Block designs, by contrast, average the signal from many of the same types of events over a single epoch. For example, a typical block-designed motor task would have the patient resting for 5 images and finger tapping for 5 images. This alternating cycle of rest and task would repeat 5 or 6 times and last approximately 5 minutes, depending on the time to repeat of the images. The advantage of the block design is that the task-related images and the rest-related images are signal averaged. Therefore the block design maximizes detection of the signal, whereas the event-related design maximizes estimation of the signal. That being said, there is a role for event-related motor paradigms. Marquart and colleagues indicated that for finger-movement tasks whereby head-motion artifacts are less likely to occur, a block trial is preferred because of greater activation seen within the sensorimotor cortex and/or the SMA. However, for toe- and tongue-movement tasks that are more susceptible to movement artifacts, event-related or single-event paradigms adequately localize the foot motor areas.

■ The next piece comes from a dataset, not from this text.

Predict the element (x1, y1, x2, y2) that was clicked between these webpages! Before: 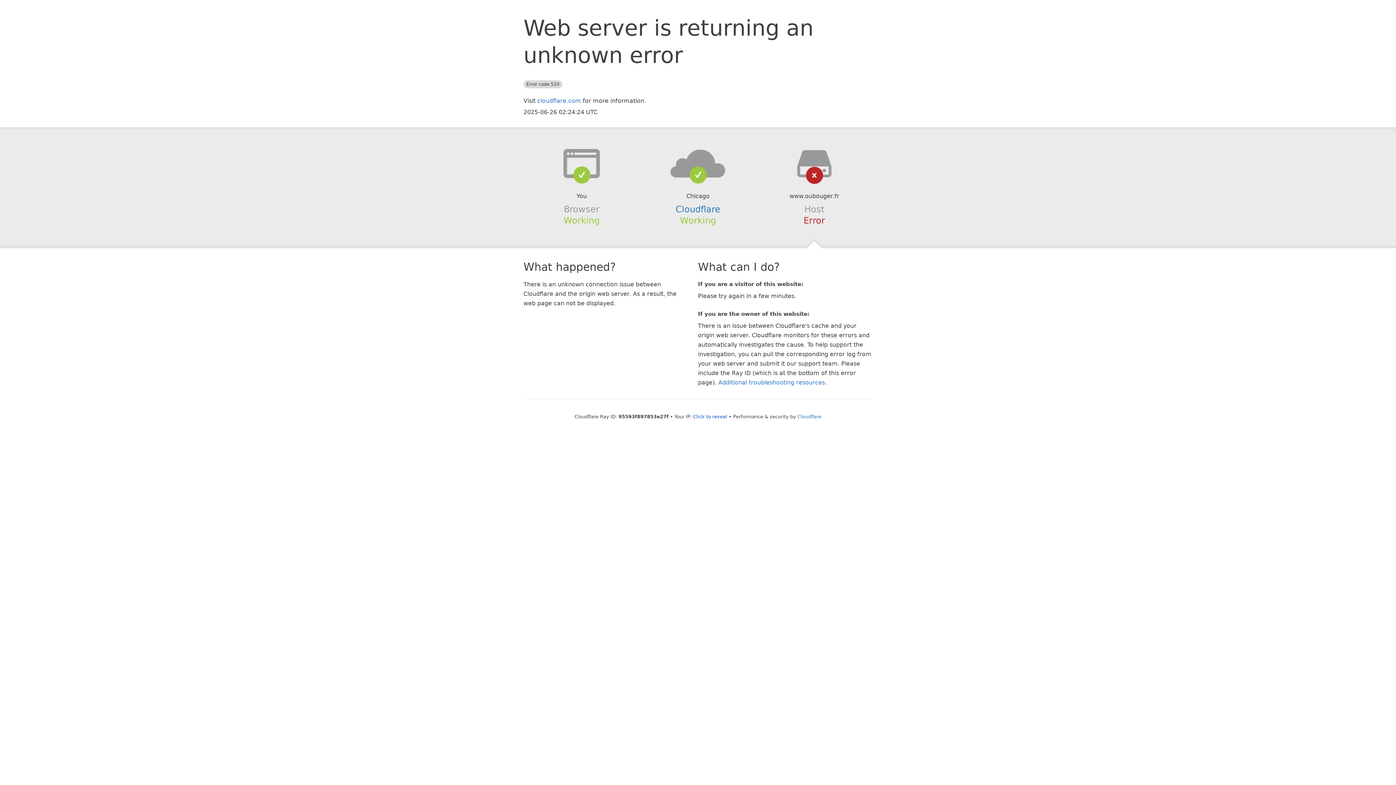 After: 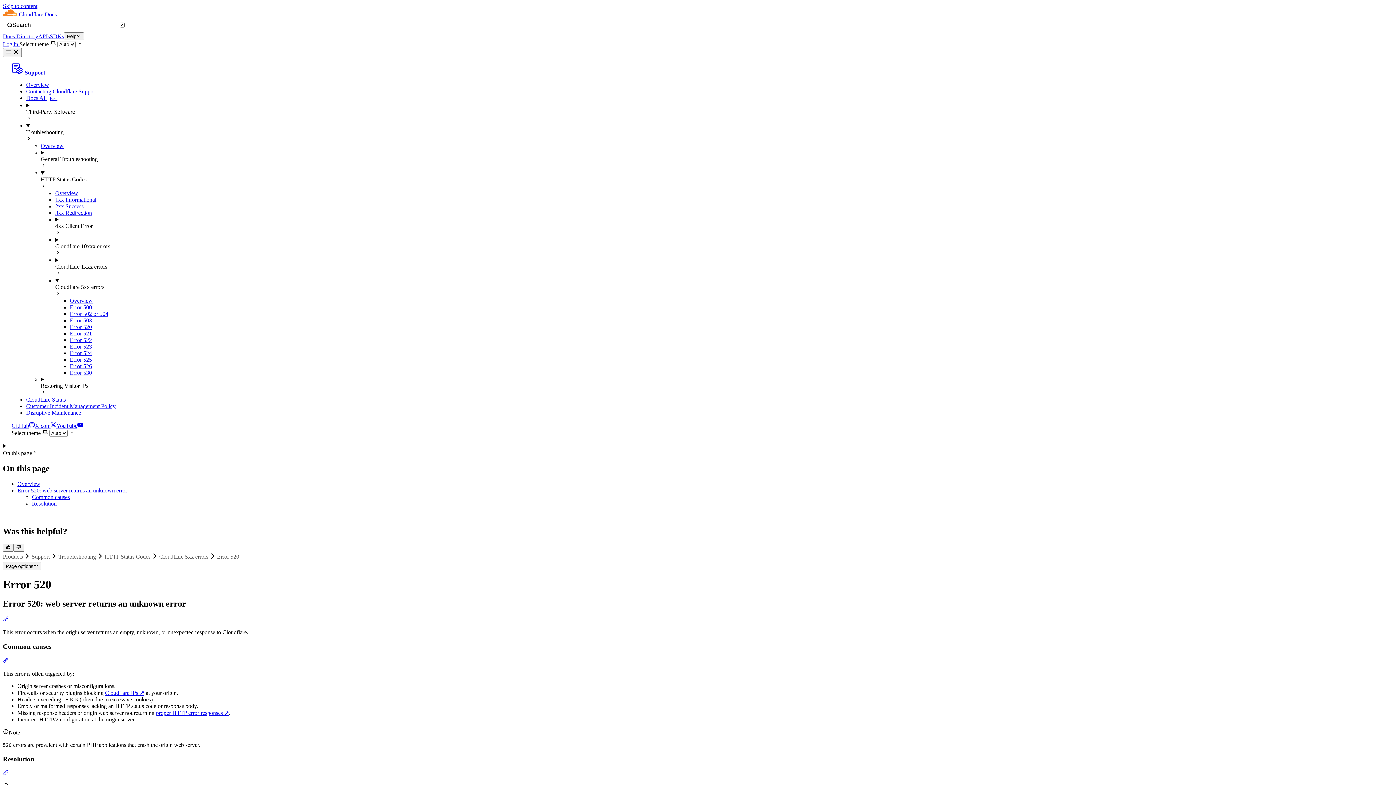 Action: label: Additional troubleshooting resources bbox: (718, 379, 825, 386)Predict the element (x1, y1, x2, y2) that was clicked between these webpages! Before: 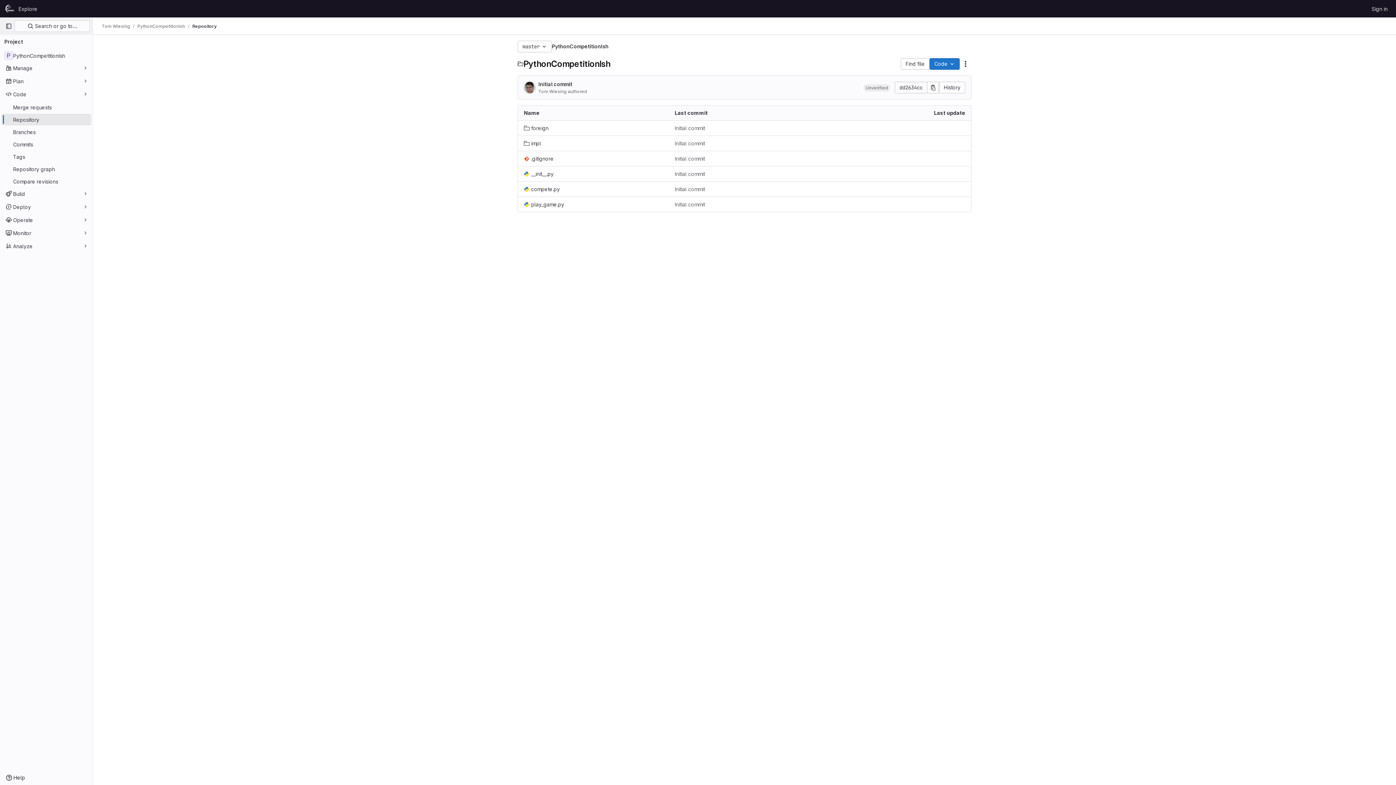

There are also many special considerations when using fMRI maps for clinical use. For example, in patients with brain tumor it is helpful to have a shorter task or paradigm duration, as patients have a more difficult time than normal controls in keeping their head still. Whereas fMRI data are often acquired using an event-related design in healthy control subjects, patients with brain tumors often benefit from the signal averaging afforded by block designs. Furthermore, areas can be activated that are associated with the task being investigated but are not essential for the task. Of course, this is an important consideration for BOLD fMRI mapping for neurosurgical planning, the goal of which is to isolate essential eloquent areas. That being said, fMRI is commonly used to map eloquent areas presurgically and has been shown to be sufficiently accurate, particularly in motor areas, for neurosurgical planning in a multitude of studies.